> _Tasks_
1. In the article on Saudi Arabia's regional alignment, with which country did Mohammed Bin Salman sign a strategic mutual defense agreement in September?
2. Write out word for word the stretch of the article on Saudi Arabia's regional alignment from "And there was" through "fighting was over.".

> _Source text_
┄┄┄┄┄┄┄┄┄┄┄┄┄┄┄┄┄┄┄┄

Under powerful Crown Prince Mohammed Bin Salman, Saudi Arabia has been regarded as undeniably autocratic, but also a bulwark against hostile Iran-backed proxies and Muslim Brotherhood blocs.
And there was an assumption that the Saudis would normalize ties with Israel in the near future.
“We are at the cusp of an even more dramatic breakthrough,” said Prime Minister Benjamin Netanyahu at the United Nations, 16 days before Hamas invaded southern Israel on October 7, 2023, “a historic peace between Israel and Saudi Arabia.”
US President Donald Trump repeatedly expressed hope that Riyadh would join the Abraham Accords during his first term. After the October 2025 ceasefire in Gaza, Trump reportedly told MBS that he expected him to move toward normalization with Israel now that the fighting was over.
The war in Gaza has hardened MBS’s position for an Israel deal, but it was still seen as highly likely once the fighting ended.
That optimistic assessment has turned into a growing concern in recent months that not only is normalization an Israeli pipe dream, but that Riyadh is actively turning toward a regional Islamist axis led by Turkey and Qatar.
But the concern over the kingdom moving into the arms of Islamists is overblown, and fundamentally misreads both the structure of Middle East geopolitics and Saudi interests.
“That’s really far-fetched,” said Moran Zaga, Gulf scholar at MIND Israel. “It’s hard to describe what Saudi is doing as alliances, except what it does with Pakistan. It exploits opportunities; it’s signaling — mainly signaling to the United States, Israel and the UAE — that it has other partners.”
“It’s hard to describe what Saudi is doing as alliances, except what it does with Pakistan. It exploits opportunities; it’s signaling— mainly signaling to the United States, Israel, and the UAE— that it has other partners.”
“There are changes,” conceded Yoel Guzansky, senior researcher at the Institute for National Security Studies. “But they’re not ideological. Saudi Arabia hasn’t joined an alliance. There is no such alliance.”
“Saudi Arabia is hedging,” he said.
An Islamic NATO?
Analysts fretted over an emerging “Islamic NATO” as Bin Salman signed a strategic mutual defense agreement with Pakistan in September. Then in January, Bloomberg reported that Turkey was seeking to join the pact, which would have brought together Saudi Arabia’s deep coffers, Pakistan’s nuclear weapons and Turkey’s advanced military power.

┄┄┄┄┄┄┄┄┄┄┄┄┄┄┄┄┄┄┄┄

> _Material_
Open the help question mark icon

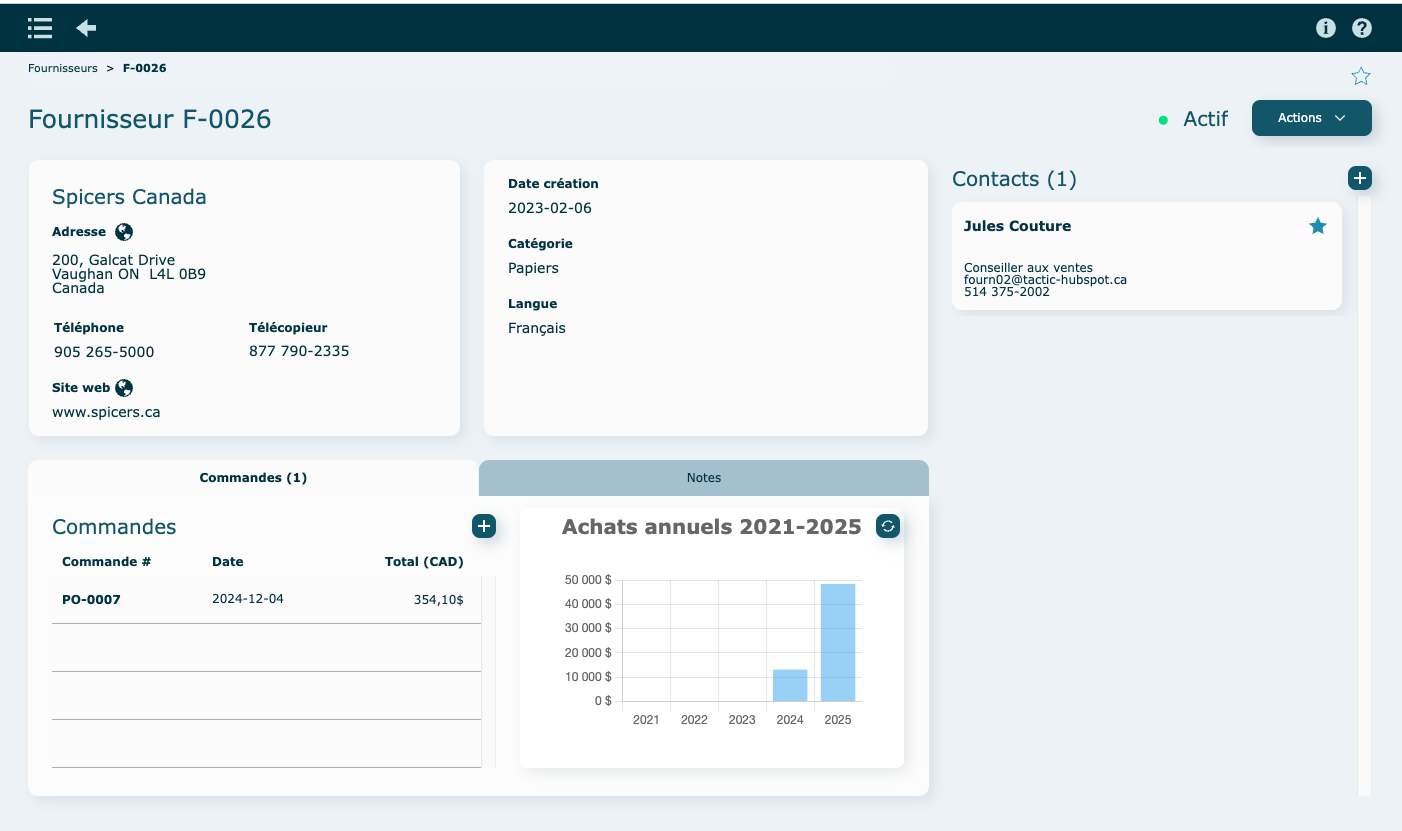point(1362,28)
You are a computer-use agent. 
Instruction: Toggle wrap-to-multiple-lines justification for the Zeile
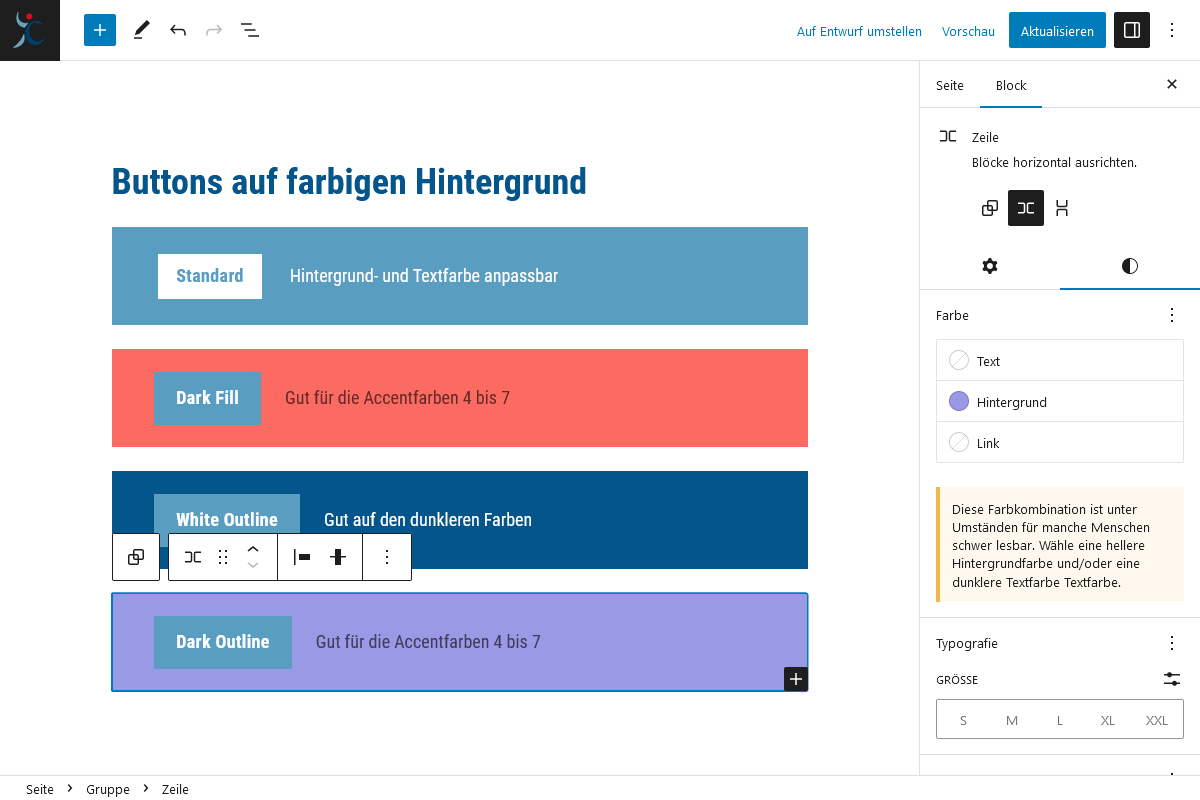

┄┄┄┄┄┄┄┄┄┄┄┄┄┄┄┄┄┄┄┄

> _Problem solutions_
1. Pakistan

2.
And there was an assumption that the Saudis would normalize ties with Israel in the near future.
“We are at the cusp of an even more dramatic breakthrough,” said Prime Minister Benjamin Netanyahu at the United Nations, 16 days before Hamas invaded southern Israel on October 7, 2023, “a historic peace between Israel and Saudi Arabia.”
US President Donald Trump repeatedly expressed hope that Riyadh would join the Abraham Accords during his first term. After the October 2025 ceasefire in Gaza, Trump reportedly told MBS that he expected him to move toward normalization with Israel now that the fighting was over.